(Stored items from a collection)
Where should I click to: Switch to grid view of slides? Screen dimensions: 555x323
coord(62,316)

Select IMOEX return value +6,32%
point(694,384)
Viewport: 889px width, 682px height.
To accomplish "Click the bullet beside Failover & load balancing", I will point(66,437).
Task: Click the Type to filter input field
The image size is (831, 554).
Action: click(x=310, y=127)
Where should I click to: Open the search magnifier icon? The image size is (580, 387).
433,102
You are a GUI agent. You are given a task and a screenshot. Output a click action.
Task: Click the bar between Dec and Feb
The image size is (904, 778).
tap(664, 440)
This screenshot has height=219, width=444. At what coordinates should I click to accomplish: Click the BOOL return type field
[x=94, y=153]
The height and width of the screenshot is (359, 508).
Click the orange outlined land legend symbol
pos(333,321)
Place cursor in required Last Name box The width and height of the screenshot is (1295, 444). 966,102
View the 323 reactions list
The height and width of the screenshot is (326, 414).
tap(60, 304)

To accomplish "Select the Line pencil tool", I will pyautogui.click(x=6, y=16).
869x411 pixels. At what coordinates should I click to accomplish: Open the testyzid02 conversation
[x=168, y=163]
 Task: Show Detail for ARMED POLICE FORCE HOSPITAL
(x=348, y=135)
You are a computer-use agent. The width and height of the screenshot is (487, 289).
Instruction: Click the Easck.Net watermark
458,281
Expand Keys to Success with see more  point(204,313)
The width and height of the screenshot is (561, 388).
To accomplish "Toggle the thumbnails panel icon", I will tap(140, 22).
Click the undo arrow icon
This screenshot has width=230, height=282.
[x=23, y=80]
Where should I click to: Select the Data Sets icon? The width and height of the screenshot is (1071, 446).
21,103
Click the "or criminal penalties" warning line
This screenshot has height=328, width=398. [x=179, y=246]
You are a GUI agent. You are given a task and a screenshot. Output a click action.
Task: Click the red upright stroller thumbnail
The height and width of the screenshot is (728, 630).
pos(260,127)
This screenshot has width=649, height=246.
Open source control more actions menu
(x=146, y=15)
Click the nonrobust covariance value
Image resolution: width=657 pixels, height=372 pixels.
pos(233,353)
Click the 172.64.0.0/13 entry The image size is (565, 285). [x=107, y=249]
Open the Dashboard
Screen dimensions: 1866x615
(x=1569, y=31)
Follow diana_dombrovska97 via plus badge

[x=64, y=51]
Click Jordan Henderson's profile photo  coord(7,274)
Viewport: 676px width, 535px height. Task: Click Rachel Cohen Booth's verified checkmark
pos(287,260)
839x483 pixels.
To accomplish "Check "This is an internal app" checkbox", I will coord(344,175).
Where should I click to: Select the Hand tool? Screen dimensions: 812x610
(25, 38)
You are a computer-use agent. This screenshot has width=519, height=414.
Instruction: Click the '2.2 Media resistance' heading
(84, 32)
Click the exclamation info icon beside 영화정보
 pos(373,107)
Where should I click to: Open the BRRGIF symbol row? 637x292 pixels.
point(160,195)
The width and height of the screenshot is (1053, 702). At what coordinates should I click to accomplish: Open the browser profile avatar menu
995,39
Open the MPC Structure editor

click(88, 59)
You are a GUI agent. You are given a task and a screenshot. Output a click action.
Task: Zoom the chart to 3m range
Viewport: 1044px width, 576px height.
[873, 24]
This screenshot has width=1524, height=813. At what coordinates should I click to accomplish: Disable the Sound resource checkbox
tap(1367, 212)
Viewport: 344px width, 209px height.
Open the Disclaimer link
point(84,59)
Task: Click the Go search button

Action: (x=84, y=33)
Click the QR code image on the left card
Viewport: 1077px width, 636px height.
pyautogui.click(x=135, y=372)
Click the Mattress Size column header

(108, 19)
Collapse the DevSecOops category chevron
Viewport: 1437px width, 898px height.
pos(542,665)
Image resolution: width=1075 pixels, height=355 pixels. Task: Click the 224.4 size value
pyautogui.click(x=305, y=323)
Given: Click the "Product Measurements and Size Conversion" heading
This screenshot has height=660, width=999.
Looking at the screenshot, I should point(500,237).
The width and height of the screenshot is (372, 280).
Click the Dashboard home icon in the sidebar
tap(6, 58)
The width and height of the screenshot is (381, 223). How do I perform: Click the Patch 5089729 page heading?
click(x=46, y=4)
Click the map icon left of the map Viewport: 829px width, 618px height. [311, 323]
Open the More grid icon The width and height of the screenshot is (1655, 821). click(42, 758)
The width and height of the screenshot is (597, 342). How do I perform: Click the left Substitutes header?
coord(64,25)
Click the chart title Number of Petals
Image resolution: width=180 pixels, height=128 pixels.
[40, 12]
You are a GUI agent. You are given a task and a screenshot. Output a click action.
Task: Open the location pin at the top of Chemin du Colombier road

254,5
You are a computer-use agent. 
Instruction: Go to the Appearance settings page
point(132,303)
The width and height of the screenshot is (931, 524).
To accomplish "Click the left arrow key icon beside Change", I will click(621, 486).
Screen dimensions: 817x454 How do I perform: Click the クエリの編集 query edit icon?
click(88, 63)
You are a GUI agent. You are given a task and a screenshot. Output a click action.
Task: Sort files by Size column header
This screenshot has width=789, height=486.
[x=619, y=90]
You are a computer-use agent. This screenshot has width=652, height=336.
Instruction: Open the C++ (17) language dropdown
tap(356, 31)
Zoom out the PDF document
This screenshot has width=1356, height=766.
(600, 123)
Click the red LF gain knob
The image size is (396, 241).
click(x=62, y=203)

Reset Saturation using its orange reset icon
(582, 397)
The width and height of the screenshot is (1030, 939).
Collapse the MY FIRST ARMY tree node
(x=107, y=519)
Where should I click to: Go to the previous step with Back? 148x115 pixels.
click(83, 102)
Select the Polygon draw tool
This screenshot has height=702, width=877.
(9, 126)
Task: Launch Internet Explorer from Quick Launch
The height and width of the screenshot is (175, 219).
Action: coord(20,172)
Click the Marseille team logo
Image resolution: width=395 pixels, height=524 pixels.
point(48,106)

EXERCISE REQUIREMENTS
Show the lines above with "chart".

TASK OUTPUT
Task: Zoom the chart to 3m range
Click the chart title Number of Petals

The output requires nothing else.